Para piorar, a Skol havia sido vendida para a Brahma em meados do ano, e não demorou para a transação afetar a equipe dos Fittipaldi. Para o ano seguinte, não renovariam o patrocínio com a equipe. Ordem da nova diretoria da Brahma. Wilsinho conta que o contrato com a Skol ainda deveria valer por mais dois anos, mas a empresa não queria renová-lo. Fizeram a proposta de pagar os valores de patrocínio de janeiro a junho, sem a obrigação da equipe usar a pintura da Skol no carro, e depois não pagariam mais nada.
Os Fittipaldi tiveram que apelar para o lado jurídico, pois no contrato havia uma cláusula prevendo que no caso de uma aquisição da Skol, a compradora deveria honrar com o patrocínio conforme vigência do contrato. Não havia muito o que se fazer, a justiça demoraria uma eternidade para tomar uma decisão, tempo que a equipe não tinha, pois em questão de semanas a nova temporada começaria. Acabaram aceitando a proposta da Brahma e foram atrás de outros patrocinadores.

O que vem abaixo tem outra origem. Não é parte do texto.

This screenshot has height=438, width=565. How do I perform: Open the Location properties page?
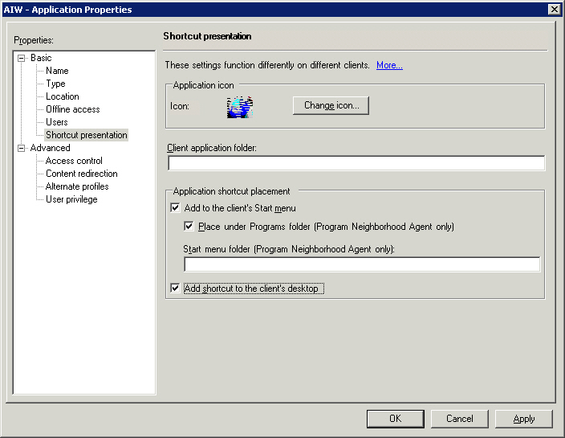(x=62, y=96)
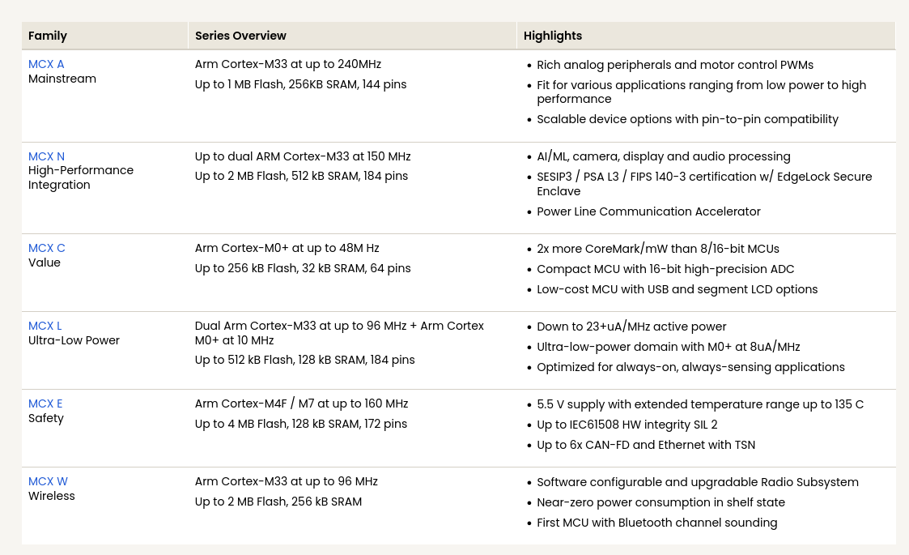
Task: Follow the MCX L link
Action: (x=45, y=327)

Sem o apoio de uma grande marca como era a Copersucar e a Skol, a equipe ficaria em dificuldade ainda maior com orçamento limitado. Para 1981, a situação estava tão complicada que no começo da temporada o carro seria pintado só de branco. Somente patrocinadores menores apareceram ao longo do ano. A saga continuava, infelizmente rumo ao fim.
MB
Nota: Esta série fica como um registro em memória do engenheiro Ricardo Divila, um dos maiores projetistas brasileiros de todos os tempos, que nos deixou em 25 de abril último.